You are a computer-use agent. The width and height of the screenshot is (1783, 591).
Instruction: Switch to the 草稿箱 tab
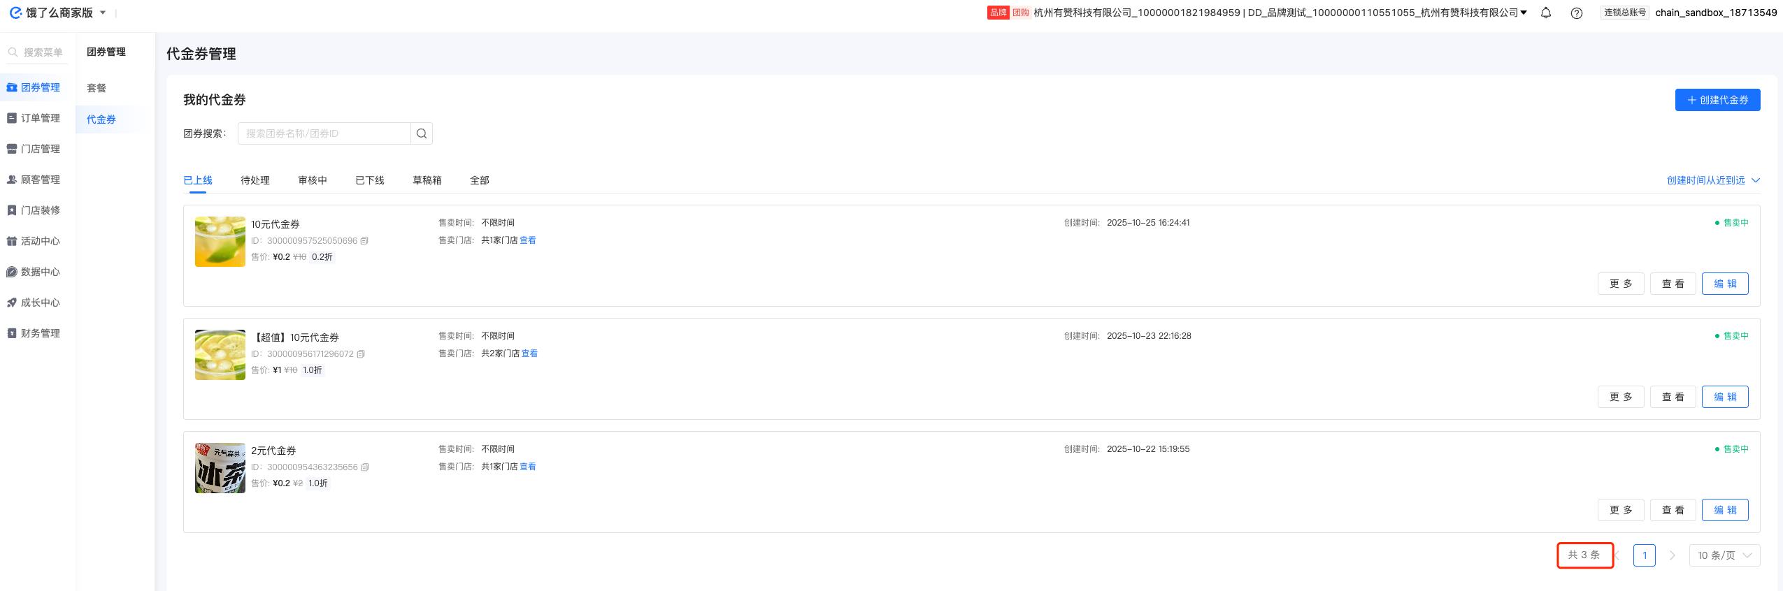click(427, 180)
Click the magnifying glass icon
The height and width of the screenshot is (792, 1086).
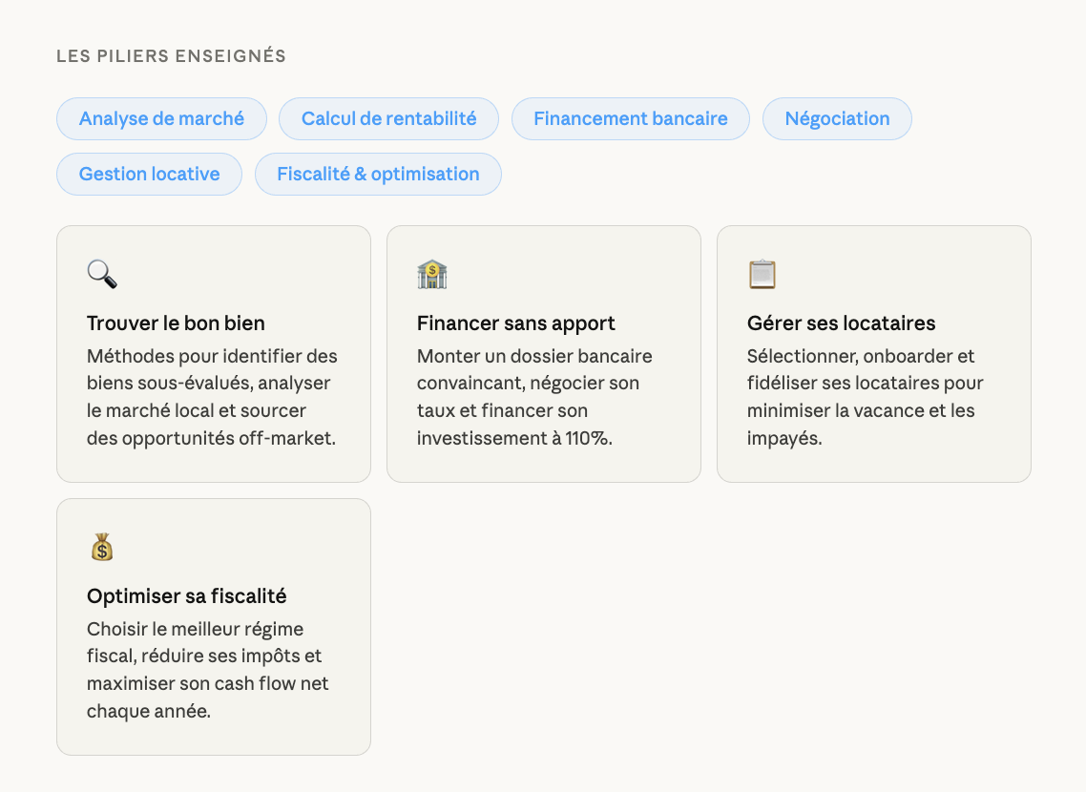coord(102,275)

...

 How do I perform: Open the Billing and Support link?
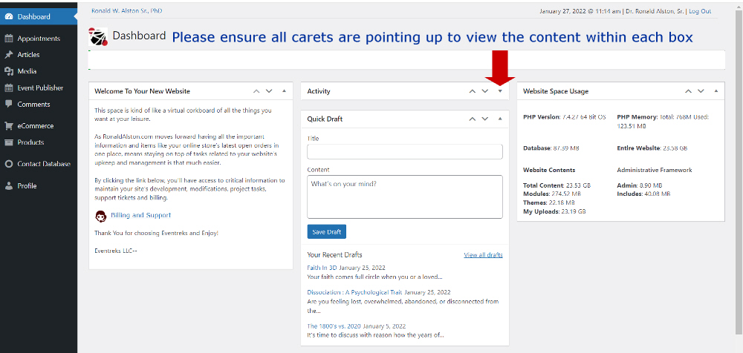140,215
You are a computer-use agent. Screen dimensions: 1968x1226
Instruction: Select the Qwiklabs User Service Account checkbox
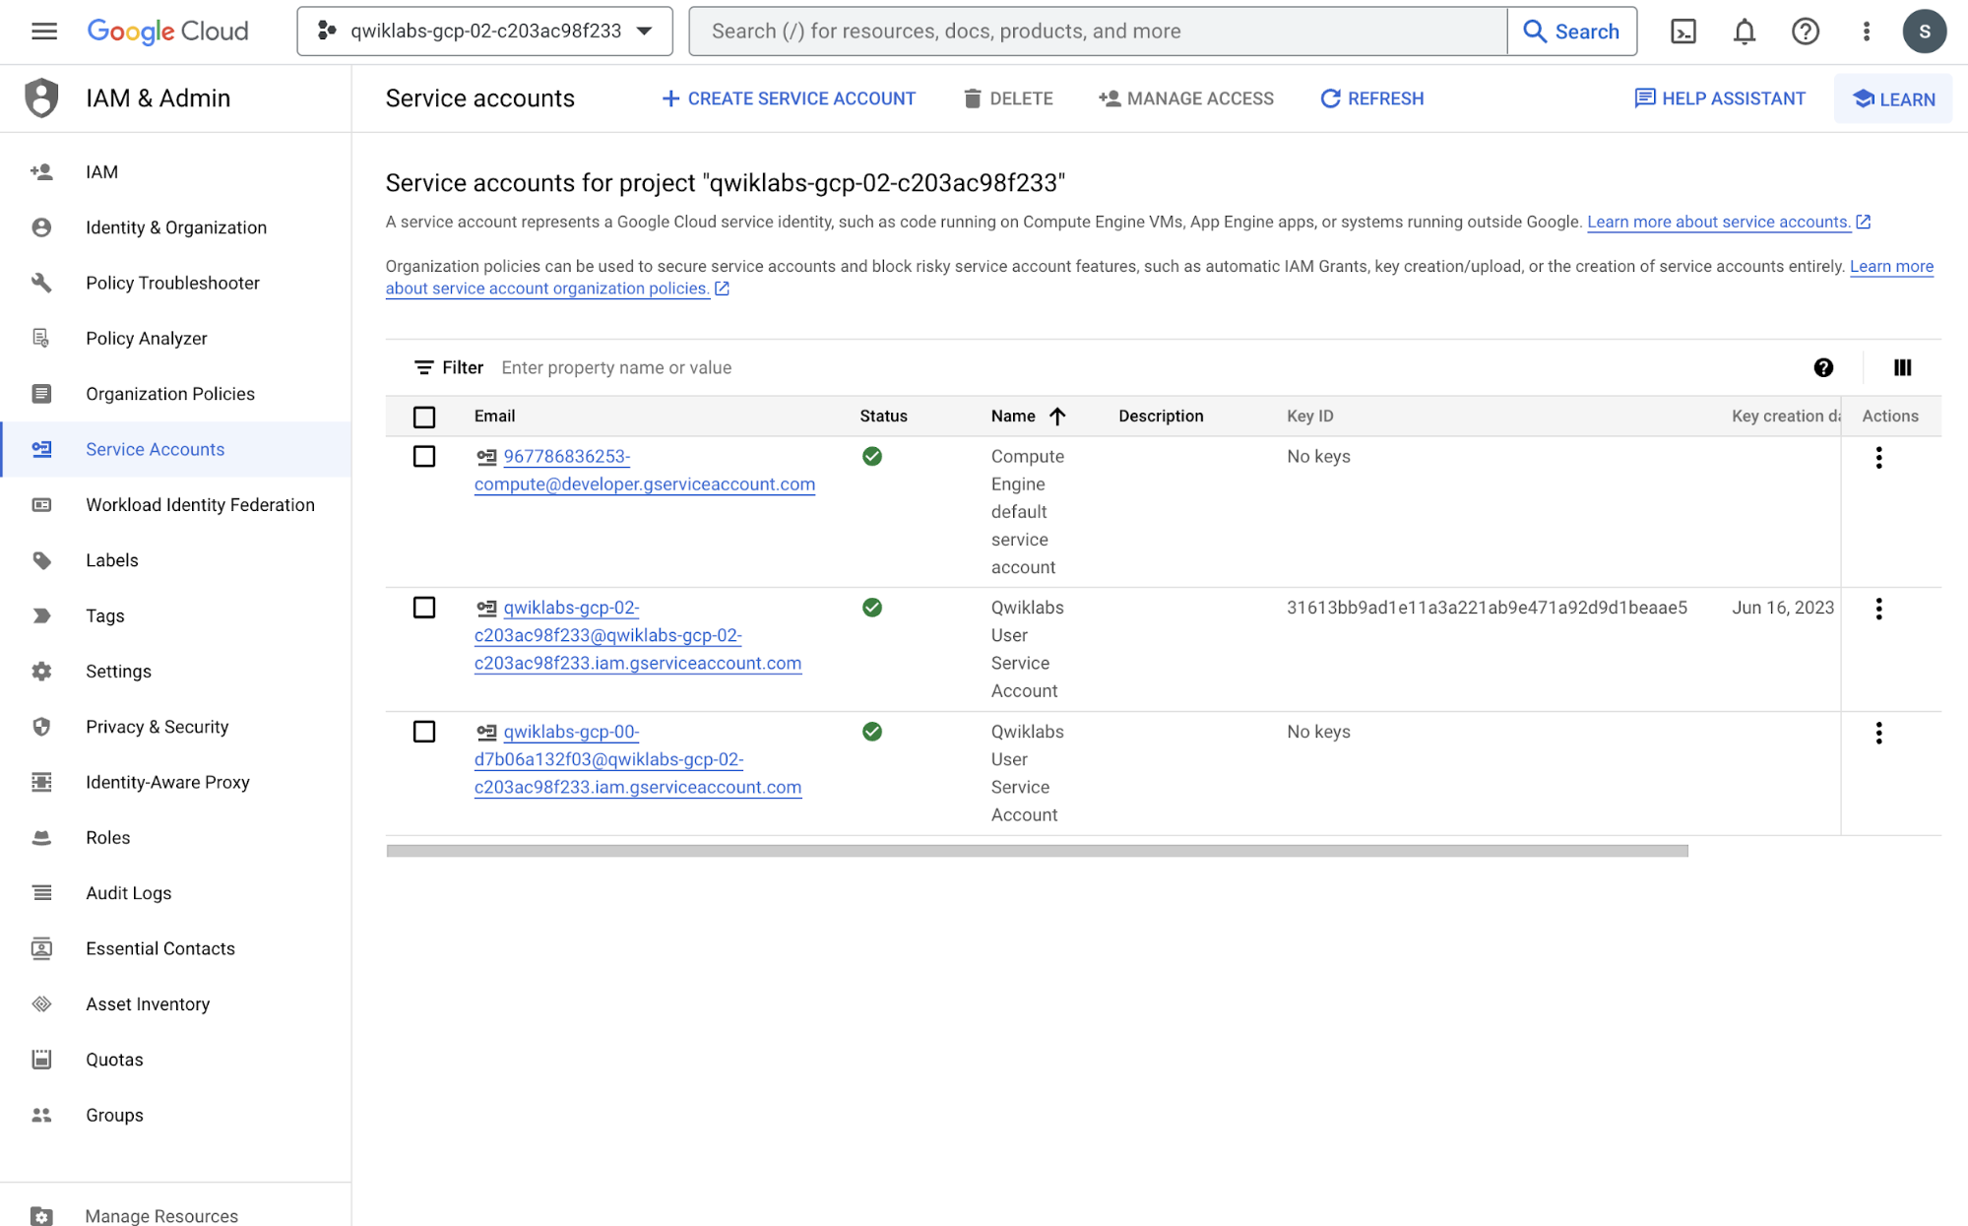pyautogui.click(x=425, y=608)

- **THE PROBLEM**
Locate all lines in the listing above with the word "agent". Copy them.

- **RESPONSE TO THE EXERCISE**
You are a computer-use agent. The width and height of the screenshot is (1783, 591).
You are a computer-use agent. Screen dimensions: 1968x1226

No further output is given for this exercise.